To determine the viral copy number in the analyzed samples, a standard curve was plotted. Standard curves were generated using a EV-E LCR4 strain (ATCC VR-248) amplicon, which contains a nucleotide sequence of the polyprotein gene of EV-E, with complementary primers and probes. Amplification of a product was conducted by PCR. The reaction was carried out in a Nexus Gradient thermocycler (Eppendorf, Hamburg, Germany) with a HotStar TaqPlus Master Mix Kit (Qiagen, Hilden, Germany). The 20-μL reaction sample contained 10 μL of HotStar TaqPlus DNA Polymerase (Qiagen), 0.5 μL of each primer at 10 μM (EV-E802 for and EV-E802 rev; Table 1), 7 μL of RNase-free water, and 2 μL of cDNA. The reaction was carried out under the following conditions: the initial denaturation step was at 95 °C for 5 min and was followed by 30 cycles of denaturation at 94 °C for 30 s, primer annealing at 60 °C for 30 s, 72 °C for 60 s and final extension of 72 °C for 10 min. Then, after the PCR products were purified with a Clean-Up Concentrator Kit (A&A Biotechnology, Gdynia, Poland), the amplicon concentration was measured with a BioSpectrometer (Eppendorf, Hamburg, Germany). The gene copy number was calculated based on amplicon concentration and size with a copy number calculator (Genomics and Sequencing Center, University of Rhode Island, Kingston, RI). Standard 10-fold serial dilutions of amplicons (starting at initial dilution to 10⁸ and ending at final dilution to 10³) were used as template cDNA.
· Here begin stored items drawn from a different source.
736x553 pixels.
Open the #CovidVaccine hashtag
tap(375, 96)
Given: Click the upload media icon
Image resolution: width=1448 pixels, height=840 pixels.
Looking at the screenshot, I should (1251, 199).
Intracellular viral RNA detected in enterovirus E-infected untreated (control) cells was assumed to equal 1, and the results obtained from infected lactoferrin-treated cells were expressed as the relative amount of the control virus RNA. Each experiment was repeated three times.

4.4. Statistical Analysis

All the results were expressed as the mean values ± standard deviations (SD) of three independent experiments. Data were submitted to one-way analysis of variance (ANOVA). Tukey’s posttest was used to determine differences between control and lactoferrin-treated cells. Statistical evaluation of the results was performed using GraphPad Prism 7 software.

5. Conclusions

In summary, the present data indicate that bLF has an antiviral effect on bovine enterovirus but with slightly different mechanisms than those described for human enteroviruses. We did not observe the protective effect of lactoferrin towards cells, although the protein inhibited the replication of the virus at both the adsorption and post-adsorption stages and decreased the viral RNA load in the cells. More detailed studies are needed to determine the mechanism underlying the activity of bovine lactoferrin against enterovirus E. However, there is no doubt that this highly biocompatible protein ensures some degree of protection against infection with bovine enterovirus, which can be of particular importance for young animals that receive this protein in their mother’s milk.